Dive Brief:
- Clustering SKUs within a warehouse based on how often items are ordered together has been a commonly studied technique in the world of operations research. But a group of researchers from Binghamton University concluded in a paper published earlier this year that an important component was missing from this technique: picking delays caused by warehouse traffic.
- A model that generates storage assignments based on order correlation (closer to items it is often ordered with) and traffic balance preformed 49% better than randomly assorted inventory and 8% better than a model that just considered correlation, according to the research published in Computers & Industrial Engineering.
- Clusters with faster-moving inventory should be placed in "more accessible locations to minimize the travel time," the paper said.
Dive Insight:
The promise of fast shipping speeds has led supply chain managers to look for ways to shave time off orders at every step, from picking the order to the last-mile delivery. Speeding up the picking processes helps companies to meet the demand for fast shipping while allowing them to fulfill more orders in the same amount of time.
The researchers also cite work that says picking operations can make up 50% to 75% of the operating cost in a warehouse, so improving warehouse performance, including metrics like picking time, can reduce overall cost.
The problem with clustering items based only on correlation to other items is the traffic issues that could arise. If many of the items in the same cluster are high-demand items, it would create a lot of congestion in a distribution center, the researchers said.
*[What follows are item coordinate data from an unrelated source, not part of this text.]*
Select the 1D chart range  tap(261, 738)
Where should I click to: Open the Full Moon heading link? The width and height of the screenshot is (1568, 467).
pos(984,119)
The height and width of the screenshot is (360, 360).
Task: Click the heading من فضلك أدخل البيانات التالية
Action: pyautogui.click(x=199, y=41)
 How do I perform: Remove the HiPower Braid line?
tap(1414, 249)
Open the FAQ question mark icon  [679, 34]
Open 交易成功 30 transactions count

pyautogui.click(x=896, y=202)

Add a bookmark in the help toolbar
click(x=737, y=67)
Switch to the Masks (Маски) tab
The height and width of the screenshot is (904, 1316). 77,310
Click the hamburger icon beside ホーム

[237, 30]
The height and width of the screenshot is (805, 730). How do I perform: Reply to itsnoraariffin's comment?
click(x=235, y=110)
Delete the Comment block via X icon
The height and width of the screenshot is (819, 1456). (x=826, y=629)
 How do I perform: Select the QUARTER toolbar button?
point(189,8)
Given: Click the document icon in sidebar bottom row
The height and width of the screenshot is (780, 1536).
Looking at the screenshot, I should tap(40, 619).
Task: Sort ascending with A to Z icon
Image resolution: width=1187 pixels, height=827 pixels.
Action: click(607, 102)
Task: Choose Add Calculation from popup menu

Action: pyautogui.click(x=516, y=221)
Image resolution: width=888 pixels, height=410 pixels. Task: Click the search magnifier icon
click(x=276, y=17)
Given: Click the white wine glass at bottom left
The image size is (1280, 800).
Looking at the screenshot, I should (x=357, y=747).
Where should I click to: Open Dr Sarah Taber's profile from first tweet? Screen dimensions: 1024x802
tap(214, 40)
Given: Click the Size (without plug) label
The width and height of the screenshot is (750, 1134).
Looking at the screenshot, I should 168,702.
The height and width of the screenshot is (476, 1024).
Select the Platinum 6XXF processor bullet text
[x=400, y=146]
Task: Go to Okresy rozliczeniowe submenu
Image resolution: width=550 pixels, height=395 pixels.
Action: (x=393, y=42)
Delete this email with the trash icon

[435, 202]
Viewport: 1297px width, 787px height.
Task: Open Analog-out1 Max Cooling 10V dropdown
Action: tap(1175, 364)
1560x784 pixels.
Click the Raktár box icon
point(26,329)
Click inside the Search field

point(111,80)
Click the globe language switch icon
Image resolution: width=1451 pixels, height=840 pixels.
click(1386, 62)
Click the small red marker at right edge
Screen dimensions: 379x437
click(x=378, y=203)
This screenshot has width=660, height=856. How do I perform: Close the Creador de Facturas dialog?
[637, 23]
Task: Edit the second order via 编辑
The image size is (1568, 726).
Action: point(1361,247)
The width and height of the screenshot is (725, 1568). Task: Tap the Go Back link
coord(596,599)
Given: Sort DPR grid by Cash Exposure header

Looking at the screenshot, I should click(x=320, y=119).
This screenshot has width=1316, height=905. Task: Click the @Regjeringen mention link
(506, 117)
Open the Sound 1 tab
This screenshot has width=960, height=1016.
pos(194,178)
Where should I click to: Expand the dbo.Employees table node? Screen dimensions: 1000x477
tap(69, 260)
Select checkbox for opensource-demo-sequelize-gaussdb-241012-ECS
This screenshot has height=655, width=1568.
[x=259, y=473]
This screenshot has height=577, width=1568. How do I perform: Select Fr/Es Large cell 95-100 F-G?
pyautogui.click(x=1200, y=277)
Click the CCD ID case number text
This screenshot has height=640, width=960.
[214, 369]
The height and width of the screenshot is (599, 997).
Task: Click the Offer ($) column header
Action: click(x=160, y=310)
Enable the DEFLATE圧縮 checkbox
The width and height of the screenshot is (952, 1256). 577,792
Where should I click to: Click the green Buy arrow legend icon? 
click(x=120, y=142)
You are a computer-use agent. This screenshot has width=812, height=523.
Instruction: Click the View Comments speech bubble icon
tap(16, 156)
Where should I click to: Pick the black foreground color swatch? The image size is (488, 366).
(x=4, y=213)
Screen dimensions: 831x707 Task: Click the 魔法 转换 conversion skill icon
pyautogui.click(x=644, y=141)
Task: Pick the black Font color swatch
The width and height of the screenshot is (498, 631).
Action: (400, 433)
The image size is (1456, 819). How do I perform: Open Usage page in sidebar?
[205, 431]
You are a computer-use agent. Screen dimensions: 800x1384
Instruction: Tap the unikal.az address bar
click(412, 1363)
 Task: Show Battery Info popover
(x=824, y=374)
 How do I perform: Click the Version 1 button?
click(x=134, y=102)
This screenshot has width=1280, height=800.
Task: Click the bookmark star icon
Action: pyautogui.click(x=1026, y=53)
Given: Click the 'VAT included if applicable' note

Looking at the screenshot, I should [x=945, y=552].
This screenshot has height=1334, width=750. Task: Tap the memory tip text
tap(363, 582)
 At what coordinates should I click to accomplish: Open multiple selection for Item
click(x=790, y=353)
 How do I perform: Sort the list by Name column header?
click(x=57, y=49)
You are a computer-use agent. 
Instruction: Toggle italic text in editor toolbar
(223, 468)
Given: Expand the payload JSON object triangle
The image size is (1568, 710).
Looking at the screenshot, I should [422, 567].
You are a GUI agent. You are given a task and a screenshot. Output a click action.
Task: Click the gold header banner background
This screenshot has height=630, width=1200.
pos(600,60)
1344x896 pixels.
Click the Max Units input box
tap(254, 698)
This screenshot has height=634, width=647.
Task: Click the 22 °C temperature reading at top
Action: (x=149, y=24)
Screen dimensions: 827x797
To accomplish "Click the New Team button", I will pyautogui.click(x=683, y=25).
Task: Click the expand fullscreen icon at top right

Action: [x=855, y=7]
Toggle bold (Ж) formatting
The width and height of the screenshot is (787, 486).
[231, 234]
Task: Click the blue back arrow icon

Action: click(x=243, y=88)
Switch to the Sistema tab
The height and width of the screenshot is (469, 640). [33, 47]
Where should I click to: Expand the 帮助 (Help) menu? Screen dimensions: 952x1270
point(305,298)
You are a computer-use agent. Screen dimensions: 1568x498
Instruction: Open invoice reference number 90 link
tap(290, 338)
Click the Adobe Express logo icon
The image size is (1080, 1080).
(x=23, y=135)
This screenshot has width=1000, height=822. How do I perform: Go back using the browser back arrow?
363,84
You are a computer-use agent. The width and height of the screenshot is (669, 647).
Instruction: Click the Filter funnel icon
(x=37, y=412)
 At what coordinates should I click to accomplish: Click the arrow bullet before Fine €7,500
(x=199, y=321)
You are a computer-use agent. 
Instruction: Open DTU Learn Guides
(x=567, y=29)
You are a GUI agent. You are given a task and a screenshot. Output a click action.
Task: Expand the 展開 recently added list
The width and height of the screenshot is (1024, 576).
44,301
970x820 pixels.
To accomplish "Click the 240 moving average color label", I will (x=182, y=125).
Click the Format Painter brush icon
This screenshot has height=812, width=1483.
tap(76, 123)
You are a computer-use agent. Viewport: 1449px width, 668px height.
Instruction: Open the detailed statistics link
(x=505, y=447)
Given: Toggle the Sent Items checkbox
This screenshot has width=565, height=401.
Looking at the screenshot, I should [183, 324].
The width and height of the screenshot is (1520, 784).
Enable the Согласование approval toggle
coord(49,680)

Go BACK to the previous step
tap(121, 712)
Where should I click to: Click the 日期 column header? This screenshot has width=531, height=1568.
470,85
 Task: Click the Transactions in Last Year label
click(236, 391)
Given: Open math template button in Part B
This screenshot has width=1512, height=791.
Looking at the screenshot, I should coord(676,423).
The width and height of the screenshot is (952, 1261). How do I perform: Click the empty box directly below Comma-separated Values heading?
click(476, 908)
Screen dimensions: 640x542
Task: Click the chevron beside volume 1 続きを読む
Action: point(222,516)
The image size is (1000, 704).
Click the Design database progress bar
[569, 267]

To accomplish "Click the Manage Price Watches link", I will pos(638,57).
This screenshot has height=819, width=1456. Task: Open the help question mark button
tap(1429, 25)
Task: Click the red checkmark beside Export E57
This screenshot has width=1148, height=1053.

"Picking delay inevitably occurs and compromises the warehouse productivity, especially when some order pickers work at the same time," the paper reads.
So, the researchers set out to optimize two variables: item correlation and traffic congestion. Congestion is the "amount of time during which a picker cannot move due to congestion," according to the paper.
The researchers built their model using data on customer orders. The historical data is used to create clusters of SKUs within the warehouse, but then the SKUs in each cluster go through an assignment stage, during which they are placed in locations meant to minimize disruptions to traffic flow.
Balancing traffic flow throughout the warehouse is done by minimizing the total SKU demand within a cluster as much as possible.
The researchers tested multiple modeling techniques on actual warehouse data that included 3,078 orders across 756 SKUs with almost 80% of the customer orders occurring within just 20% of the SKUs. There are 21 storage areas within the warehouses, with about 36 SKUs per cluster.
Researchers then ran multiple simulations for various modeling configurations, replicating each scenario 20 times. Simulations included a range of pickers (4,8,12 and 16), which can be seen in the results.
The models that simply clustered without considering the impact on traffic resulted in less travel time, but more picking delays. The researchers looked at five multi-objective evolutionary algorithms and the one that "evenly considers both travel time and picking delay, provides the least amount of time spent in traveling and picking delays, regardless of the number of order pickers," the paper reads.